→ **Extrait**
#####

Cela m'a pris tout compte fait assez peu de temps pour convaincre le directeur et l'enseignant d’examiner sa demande. Quelques jours après nous étions tous réunis dans le bureau du directeur, Thècle, sa mère, l'enseignant, le psychologue qui le suivait, et moi-même. Une fois quelques conditions posées et acceptées, en particulier que Thècle poursuive son suivi psychologique, l’affaire fut faite. Je ne vais pas m’attarder sur les péripéties parfois rocambolesques de la scolarité de Thècle dans cette classe. L’école en a longtemps gardé le souvenir. Dans la plupart des matières Thècle n’était vraiment pas à sa place. Pourtant il avait un place particulière dans la pensée et le cœur de l’instituteur et ils ont trouvé quelque chose à partager. Je crois que leur relation s’est nouée autour d’un projet né de leur amour commun de la pêche. J'ai moi-même assisté à la présentation par Thècle à la classe d’un exposé sur ce sujet. Est-ce à dater de ce jour, en tout cas cette année-là quelque chose a changé du rapport deThècle à l’école. À la fin de l'année il a redoublé cette classe avec le même maître. Il n'a certes pas fait de progrés transcendants, mais suffisants pour qu’on l’envoie en sixième normale, lui qu'on avait effectivement envisagé d’orienter vers l’enseignement spécialisé. Je crois bien que le souvenir de ces deux années passées avec ce maître est resté suffisamment vivant en lui pour lui permettre de supporter les autres années d’enseignement général à faire avant son orientation vers l’enseignement professionnel. Une dizaine d'années plus tard, celui qui était devenu un jeune adulte est venu remercier avec émotion son instituteur au moment du départ de celui-ci à la retraite. Il n’était pas tout seul mais un parmi plusieurs autre élèves reconnaissants. Ce maître bourru et exigeant, mais chaleureux, amateur de foot et de vins, avait su réveiller chez lui, comme chez tous les anciens élèves là présents, le plaisir d’aller à l’école. ’

À ce maître pourtant il ne fallait pas demander de participer à la rédaction d’un projet d'école ou projet de cycle pour satisfaire l’administration. Il avait quelques expressions bien senties pour qualifier les textes administratifs en général et sur ce sujet en particulier. Il était de la vieille école, celle où le maître, sans qu’on ait besoin de le lui rappeler dans un langage parfois abscons, se sent responsable de chacun de ses élèves, et avec chacun d’eux a une relation personnelle qui va le porter en avant.

#####

→ **Données recueillies**
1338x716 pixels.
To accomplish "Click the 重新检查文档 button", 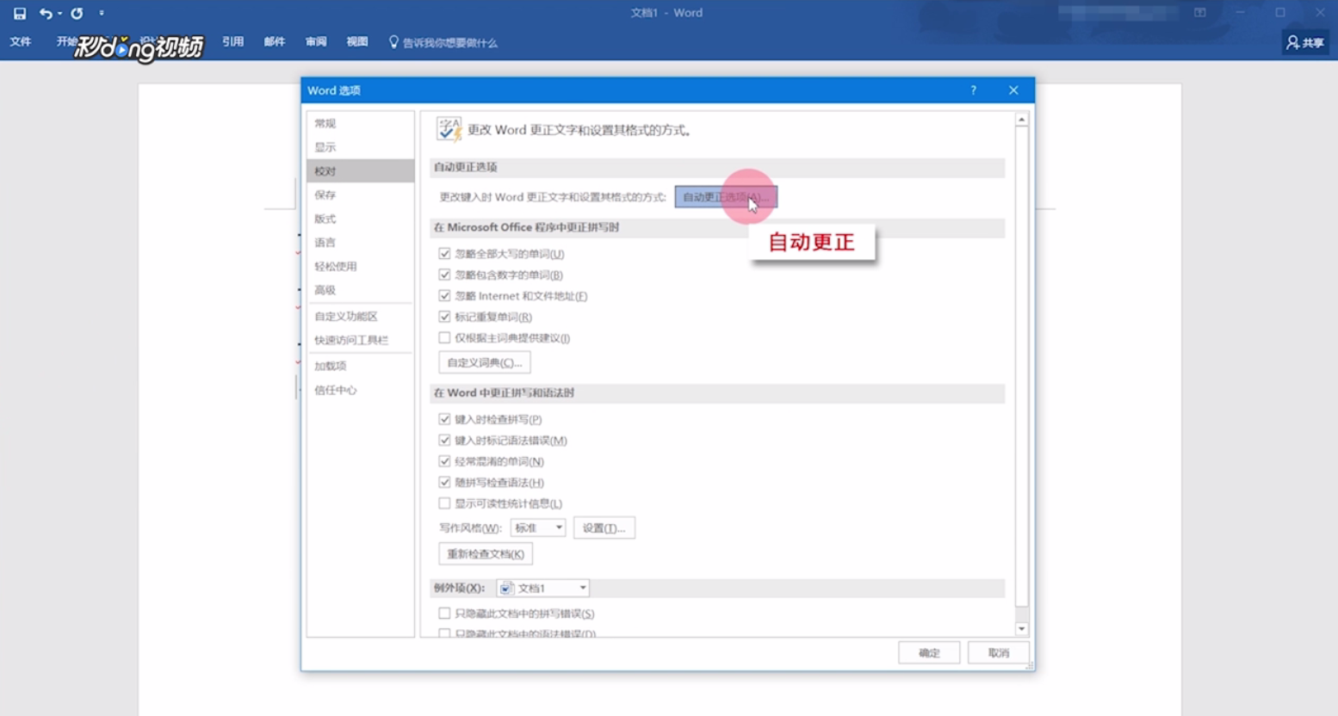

#####

→ **Consignes**
(a) Traduisez en anglais la phrase suivante de l'extrait : « Je ne vais pas m’attarder sur les péripéties parfois rocambolesques de la scolarité de Thècle dans cette classe. »
(b) Recopiez fidèlement la partie de l'extrait qui s'ouvre sur les mots contenant « À ce maître » et se clôt sur « porter en avant. ».
Le matériel fourni n'a aucun rapport avec l'extrait.

→ **Corrigé de l'exercice**
(a) I will not dwell on the sometimes far-fetched ups and downs of Thècle's schooling in this class.

(b)
À ce maître pourtant il ne fallait pas demander de participer à la rédaction d’un projet d'école ou projet de cycle pour satisfaire l’administration. Il avait quelques expressions bien senties pour qualifier les textes administratifs en général et sur ce sujet en particulier. Il était de la vieille école, celle où le maître, sans qu’on ait besoin de le lui rappeler dans un langage parfois abscons, se sent responsable de chacun de ses élèves, et avec chacun d’eux a une relation personnelle qui va le porter en avant.